IS1301 fingerprint analysis of Neisseria meningitidis strains belonging to the ET-15 clone
J. Elias, and U. Vogel. Journal of Clinical Microbiology45 (1):
159--167(January 2007)PMID: 17093016.
Meningococci of the ET-15 clone frequently cause clusters of invasive meningococcal disease (IMD) and are associated with a high case-fatality ratio. Timely typing of strains from outbreaks of IMD caused by this clone is hampered by the low variability of its surface antigens. We present a new Southern blot-based typing method for ET-15 meningococci based on the insertion element IS1301, which was present in all 70 ET-15 strains tested. Fingerprints were stable in vitro over a period of 100 days of cultivation on agar plates. The discriminatory power of IS1301 fingerprinting exceeded that of typing by serogrouping and antigen sequencing of the outer membrane proteins PorA and FetA, as determined by the analysis of 52 epidemiologically unrelated strains.
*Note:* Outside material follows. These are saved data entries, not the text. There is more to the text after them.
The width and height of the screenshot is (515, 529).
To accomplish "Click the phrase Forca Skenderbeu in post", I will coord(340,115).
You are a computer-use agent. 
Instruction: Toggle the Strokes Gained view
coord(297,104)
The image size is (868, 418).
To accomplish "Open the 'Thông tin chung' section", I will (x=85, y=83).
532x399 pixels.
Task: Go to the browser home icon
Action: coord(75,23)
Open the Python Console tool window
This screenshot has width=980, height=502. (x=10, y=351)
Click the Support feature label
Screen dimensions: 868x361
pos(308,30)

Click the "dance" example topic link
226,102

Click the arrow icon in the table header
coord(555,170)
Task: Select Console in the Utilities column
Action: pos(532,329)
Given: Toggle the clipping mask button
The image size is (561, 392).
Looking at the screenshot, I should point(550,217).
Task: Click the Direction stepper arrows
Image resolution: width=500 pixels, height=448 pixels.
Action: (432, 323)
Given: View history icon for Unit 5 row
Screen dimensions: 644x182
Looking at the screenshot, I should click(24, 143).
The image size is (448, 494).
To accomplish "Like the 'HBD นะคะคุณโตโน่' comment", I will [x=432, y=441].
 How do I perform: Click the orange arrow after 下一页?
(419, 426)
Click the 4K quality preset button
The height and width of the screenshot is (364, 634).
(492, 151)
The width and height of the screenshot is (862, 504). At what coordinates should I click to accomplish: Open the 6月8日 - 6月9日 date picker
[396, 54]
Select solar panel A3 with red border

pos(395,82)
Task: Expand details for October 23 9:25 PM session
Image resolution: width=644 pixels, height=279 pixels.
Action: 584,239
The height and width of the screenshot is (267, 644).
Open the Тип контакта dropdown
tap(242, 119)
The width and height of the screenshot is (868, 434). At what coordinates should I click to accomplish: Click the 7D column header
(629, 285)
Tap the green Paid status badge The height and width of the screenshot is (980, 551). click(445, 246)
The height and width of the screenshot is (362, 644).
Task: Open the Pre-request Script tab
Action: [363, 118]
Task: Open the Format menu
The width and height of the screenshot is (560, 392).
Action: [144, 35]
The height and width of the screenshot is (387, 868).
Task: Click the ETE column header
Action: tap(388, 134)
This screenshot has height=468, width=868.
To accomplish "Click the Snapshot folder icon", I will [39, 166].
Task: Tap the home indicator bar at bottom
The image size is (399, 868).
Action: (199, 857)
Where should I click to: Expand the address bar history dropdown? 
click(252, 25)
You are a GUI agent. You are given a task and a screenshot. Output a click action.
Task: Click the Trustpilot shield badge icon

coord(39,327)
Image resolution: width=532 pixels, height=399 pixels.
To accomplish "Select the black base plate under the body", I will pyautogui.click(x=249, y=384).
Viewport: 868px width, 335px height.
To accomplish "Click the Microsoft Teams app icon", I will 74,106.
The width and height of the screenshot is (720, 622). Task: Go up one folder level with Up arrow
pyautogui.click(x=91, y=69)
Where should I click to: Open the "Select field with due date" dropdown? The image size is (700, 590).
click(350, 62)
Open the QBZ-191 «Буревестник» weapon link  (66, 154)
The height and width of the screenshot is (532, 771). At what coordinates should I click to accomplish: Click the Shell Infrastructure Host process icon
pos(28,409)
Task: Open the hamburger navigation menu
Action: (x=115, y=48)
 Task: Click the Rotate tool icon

In addition, the method provided conclusive results with regard to the comparison of strains from clusters of IMD. The investigation of insertion sites of IS1301 revealed several new intragenic insertions, among others, into open reading frames homologous to mafB and tspB. A previously described insertion in nadA was present in more than two-thirds of the strains analyzed, suggesting that NadA is probably an unreliable vaccine candidate for the prevention of ET-15 disease.